Chinese Vice Premier He Lifeng will arrive in Seoul on Wednesday for two days of economic and trade talks with US Treasury Secretary Scott Bessent, both governments confirmed on Sunday — the final negotiating round before a state visit by Donald Trump to Beijing on Thursday and Friday. China's Ministry of Commerce said He would lead an inter-ministerial delegation.

For Bessent, a former Soros Fund Management chief investment officer who took over Treasury in January 2025, the Seoul leg is the second stop of a quick East Asia tour. He will first meet Japanese Prime Minister Sanae Takaichi and Finance Minister Satsuki Katayama in Tokyo on Tuesday, then fly to Seoul for the two-day session with He, before joining Trump's party in Beijing.

The two sides are working towards what one Treasury official described as "a short list of signable items" — package deliverables on which Trump and Xi Jinping can put their names later in the week. Officials in both governments declined to detail the list, but South China Morning Post reported it would include extensions of agricultural-purchase commitments, a possible 90-day pause on a planned new tranche of US tariffs and movement on critical-minerals export licensing.
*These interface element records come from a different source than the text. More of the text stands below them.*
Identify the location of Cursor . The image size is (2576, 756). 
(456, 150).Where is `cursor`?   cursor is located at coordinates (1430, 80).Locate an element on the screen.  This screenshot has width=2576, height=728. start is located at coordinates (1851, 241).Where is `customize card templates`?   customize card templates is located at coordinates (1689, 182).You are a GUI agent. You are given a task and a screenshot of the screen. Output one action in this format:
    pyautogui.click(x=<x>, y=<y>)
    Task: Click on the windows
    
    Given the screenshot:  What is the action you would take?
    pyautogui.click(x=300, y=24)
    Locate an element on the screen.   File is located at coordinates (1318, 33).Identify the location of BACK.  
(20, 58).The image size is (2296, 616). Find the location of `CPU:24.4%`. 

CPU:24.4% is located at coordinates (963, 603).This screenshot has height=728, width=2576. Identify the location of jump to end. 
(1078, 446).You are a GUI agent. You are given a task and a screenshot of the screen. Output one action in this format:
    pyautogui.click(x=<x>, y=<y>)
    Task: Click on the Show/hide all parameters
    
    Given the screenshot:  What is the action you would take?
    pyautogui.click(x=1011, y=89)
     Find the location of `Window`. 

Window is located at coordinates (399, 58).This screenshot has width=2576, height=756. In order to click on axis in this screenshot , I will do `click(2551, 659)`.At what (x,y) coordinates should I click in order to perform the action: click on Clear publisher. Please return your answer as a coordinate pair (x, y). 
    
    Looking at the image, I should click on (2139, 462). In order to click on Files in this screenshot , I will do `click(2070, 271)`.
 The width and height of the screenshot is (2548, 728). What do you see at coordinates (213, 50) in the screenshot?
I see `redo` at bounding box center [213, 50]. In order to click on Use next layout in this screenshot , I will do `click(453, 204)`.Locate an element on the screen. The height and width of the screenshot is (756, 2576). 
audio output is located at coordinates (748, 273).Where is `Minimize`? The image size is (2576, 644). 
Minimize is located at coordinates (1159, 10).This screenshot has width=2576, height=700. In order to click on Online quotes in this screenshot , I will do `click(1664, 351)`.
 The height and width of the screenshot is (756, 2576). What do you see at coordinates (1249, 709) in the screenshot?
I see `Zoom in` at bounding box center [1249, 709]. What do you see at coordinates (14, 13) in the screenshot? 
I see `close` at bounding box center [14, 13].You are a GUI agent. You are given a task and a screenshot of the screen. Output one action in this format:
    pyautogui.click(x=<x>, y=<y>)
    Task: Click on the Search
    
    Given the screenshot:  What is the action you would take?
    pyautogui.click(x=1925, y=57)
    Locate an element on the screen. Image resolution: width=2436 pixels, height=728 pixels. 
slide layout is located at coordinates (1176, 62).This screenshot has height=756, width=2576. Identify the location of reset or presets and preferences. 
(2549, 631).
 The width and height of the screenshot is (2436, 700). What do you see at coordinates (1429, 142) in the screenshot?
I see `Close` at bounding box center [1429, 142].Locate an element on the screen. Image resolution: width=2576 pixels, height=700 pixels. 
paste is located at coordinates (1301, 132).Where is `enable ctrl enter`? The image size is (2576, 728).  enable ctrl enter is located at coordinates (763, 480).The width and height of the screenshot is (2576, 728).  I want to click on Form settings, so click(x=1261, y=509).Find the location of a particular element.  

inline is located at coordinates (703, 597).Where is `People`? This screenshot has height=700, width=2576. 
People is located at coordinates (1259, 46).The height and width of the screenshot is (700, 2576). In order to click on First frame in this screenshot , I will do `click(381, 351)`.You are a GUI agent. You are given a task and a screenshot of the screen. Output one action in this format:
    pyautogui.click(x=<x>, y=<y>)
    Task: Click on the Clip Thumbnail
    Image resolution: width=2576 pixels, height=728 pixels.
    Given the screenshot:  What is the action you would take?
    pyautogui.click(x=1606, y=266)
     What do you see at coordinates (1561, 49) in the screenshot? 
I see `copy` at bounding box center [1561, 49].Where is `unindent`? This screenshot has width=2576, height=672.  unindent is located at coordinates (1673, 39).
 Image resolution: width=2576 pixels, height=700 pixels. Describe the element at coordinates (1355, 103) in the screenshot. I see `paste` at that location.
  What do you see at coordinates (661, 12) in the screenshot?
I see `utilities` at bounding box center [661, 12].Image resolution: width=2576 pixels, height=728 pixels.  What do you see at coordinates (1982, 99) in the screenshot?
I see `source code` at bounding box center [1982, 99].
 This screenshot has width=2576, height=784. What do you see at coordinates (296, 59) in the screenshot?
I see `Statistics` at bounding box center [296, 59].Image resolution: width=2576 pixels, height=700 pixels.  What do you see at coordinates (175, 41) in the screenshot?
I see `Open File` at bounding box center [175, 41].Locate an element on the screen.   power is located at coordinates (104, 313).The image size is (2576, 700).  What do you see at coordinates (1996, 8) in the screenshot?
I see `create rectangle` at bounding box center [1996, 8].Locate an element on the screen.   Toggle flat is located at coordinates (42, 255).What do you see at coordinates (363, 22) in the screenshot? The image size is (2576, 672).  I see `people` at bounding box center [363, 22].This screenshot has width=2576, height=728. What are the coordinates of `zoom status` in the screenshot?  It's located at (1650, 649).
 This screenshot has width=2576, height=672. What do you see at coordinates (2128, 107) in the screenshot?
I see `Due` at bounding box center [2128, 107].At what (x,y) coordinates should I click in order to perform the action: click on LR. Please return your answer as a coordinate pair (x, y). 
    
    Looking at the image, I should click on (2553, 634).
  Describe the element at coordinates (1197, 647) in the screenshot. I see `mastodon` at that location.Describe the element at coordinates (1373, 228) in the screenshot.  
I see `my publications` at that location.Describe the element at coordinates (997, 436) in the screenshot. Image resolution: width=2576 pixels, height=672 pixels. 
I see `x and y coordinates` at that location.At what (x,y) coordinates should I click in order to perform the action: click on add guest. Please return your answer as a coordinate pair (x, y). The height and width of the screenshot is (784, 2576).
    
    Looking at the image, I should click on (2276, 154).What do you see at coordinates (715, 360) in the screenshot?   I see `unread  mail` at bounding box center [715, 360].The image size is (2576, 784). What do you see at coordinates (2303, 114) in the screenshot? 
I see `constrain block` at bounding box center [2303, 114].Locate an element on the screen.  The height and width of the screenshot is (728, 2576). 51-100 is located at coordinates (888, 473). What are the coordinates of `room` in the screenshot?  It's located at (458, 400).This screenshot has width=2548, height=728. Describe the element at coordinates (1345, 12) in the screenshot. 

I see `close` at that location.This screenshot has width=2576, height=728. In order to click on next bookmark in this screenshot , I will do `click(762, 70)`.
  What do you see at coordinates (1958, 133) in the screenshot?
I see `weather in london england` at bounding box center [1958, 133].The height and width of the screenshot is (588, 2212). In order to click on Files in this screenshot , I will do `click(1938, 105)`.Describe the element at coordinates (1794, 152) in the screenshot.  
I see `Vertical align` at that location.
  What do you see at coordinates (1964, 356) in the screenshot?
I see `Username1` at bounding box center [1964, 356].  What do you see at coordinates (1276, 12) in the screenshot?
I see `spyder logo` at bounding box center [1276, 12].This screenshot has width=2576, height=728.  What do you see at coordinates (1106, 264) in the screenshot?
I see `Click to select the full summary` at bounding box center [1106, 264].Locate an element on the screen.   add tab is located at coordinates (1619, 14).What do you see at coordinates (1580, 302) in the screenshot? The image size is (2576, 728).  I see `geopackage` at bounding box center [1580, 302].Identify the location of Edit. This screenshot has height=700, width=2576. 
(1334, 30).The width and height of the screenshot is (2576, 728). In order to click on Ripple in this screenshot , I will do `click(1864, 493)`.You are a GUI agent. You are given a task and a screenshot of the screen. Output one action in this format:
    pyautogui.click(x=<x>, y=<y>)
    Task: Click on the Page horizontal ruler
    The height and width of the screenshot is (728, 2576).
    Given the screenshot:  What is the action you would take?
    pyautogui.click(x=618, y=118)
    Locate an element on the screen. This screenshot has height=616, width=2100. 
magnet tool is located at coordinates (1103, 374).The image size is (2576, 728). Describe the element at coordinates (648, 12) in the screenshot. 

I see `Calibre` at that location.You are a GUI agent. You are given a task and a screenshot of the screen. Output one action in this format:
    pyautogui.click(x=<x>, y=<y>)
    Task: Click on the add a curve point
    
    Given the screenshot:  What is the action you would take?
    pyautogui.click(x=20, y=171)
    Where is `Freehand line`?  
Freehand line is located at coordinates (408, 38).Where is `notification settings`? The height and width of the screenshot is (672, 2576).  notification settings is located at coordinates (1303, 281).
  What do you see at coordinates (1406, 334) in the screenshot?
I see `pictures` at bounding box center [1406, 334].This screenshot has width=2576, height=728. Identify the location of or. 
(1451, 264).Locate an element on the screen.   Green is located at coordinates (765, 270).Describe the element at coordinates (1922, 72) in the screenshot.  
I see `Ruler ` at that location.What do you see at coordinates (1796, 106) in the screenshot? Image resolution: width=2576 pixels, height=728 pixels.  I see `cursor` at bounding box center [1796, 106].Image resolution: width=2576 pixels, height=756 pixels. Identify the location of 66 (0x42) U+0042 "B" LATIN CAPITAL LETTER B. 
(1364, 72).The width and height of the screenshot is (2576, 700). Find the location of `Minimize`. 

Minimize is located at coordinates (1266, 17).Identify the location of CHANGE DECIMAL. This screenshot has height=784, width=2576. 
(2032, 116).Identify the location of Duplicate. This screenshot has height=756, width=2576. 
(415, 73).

He Lifeng, 70, a long-time confidant of Xi Jinping, has served as Beijing's lead negotiator on economic and trade affairs with Washington since taking office as vice-premier in March 2023. He led the Chinese delegation through the Phase One trade-deal review in 2024 and was also Beijing's point person during last year's tariff escalation under Trump's opening months.

Seoul is hosting the talks at the request of both sides — its third turn as a US-China venue in eighteen months. South Korean President Lee Jae-myung is expected to host a working dinner for both delegations on Wednesday evening, with Foreign Minister Cho Tae-yul attending.

The talks are taking place against a fragile, headline-driven backdrop. Brent crude is again above $104 a barrel after Trump rejected an Iranian counter-proposal on Sunday, and Asian equities have moved sharply on Iran headlines through the week. Bessent, in a CNBC interview on Friday, said the US-China track was "decoupled, intentionally" from the Iran file but acknowledged "they share a calendar".

A separate strand of the visit centres on currency. Bessent is expected to raise concerns about both the renminbi's recent weakness against the dollar and Japan's yen-defence operations, which last week saw the Bank of Japan sell roughly $54 billion in dollar assets to stem speculative selling against the yen.

No joint statement is planned for the Seoul leg. Both delegations will brief separately on Wednesday evening, officials said, with substantive outcomes — if any — saved for the Beijing summit.